Rencontre avec un honnête écrivain
"Tout ce que j’écris ressort d’une tension entre mon existence et celle des autres parce que le réel, c’est d’abord les autres."
Valère Staraselski s’explique. Il lève un coin du voile sur l’homme derrière l’écrivain, si tant est que l’on puisse les séparer... Répondant aux questions de Vincent Ferrier dans un petit ouvrage qui inaugure une nouvelle collection de L’Ours Blanc intitulée Portraits, il revient sur son parcours. Celui d’un jeune homme de grande banlieue grandi dans une famille d’accueil, travaillant dès son jeune âge pour apporter sa part et gagner en indépendance. "Le seul endroit où je me sentais libre et moi-même, c’était dans les romans que je lisais", explique-t-il. De là à s’imaginer écrivain ? Un océan à traverser. Ses premiers livres furent consacrés à Aragon, de par ses travaux universitaires. Puis, il se jeta lui-même dans les eaux salées de la littérature. Pour lui, elle est le lieu d’une quête : comprendre, parce que "l’artiste participe de la connaissance du monde" en même temps que "de sa création". Le fameux mentir-vrai cher à Aragon.

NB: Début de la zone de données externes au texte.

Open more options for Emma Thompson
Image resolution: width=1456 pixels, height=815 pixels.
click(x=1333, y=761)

Valère Staraselski se découvre, offrant ses passions à notre curiosité. Son goût de la nation contre celui de la race, comme une construction culturelle assumant sa part d’universel.

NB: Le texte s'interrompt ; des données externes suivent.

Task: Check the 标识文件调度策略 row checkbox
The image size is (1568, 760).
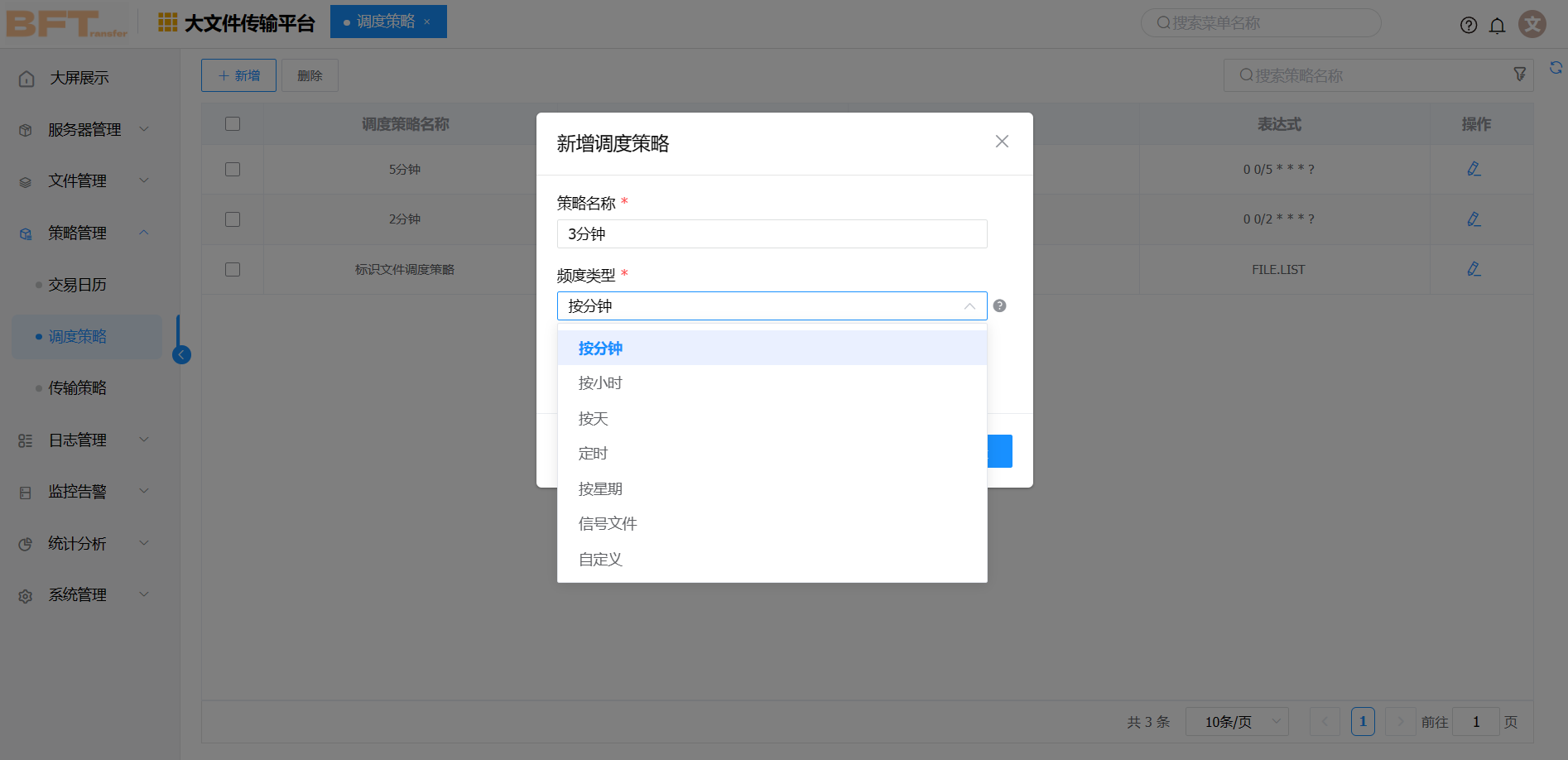Action: click(233, 269)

Son altruisme essentiel, « forme la plus courante de l’amour », qui débouche sur un sens du devoir, en quelque sorte et sur l’engagement. Son intérêt pour le christianisme, tout en étant athée et matérialiste, en lequel il voit l’une des sources du communisme.
Son communisme, un engagement au service du bien commun, « devenu, depuis quelque temps, une entreprise qui tient de l’héroïsme », « ou du sacerdoce »... On se laisse porter par le regard de l’écrivain, pour qui « le rôle de la littérature consiste à faire ou à laisser parler ce qui vit et palpite derrière ou au-delà des significations ». C’est en écrivant, pour « chercher le vital de la vie » que l’homme épris d’honnêteté a trouvé son utilité. Sur la table, l’écrivain apporte les mots des autres, qui le nourrissent et éclairent sa propre démarche. Les mots sont posés avec fermeté et délicatesse à la fois.
Ce livre éclair, qui comprend également le regard de critiques sur ses livres, donne envie de découvrir ou de redécouvrir son oeuvre romanesque, depuis ce portrait amer d’un député libéral, à cette ballade mélancolique et enfiévrée Sur les toits d’Innsbruck, en passant par les bouillonnements de la Révolution française.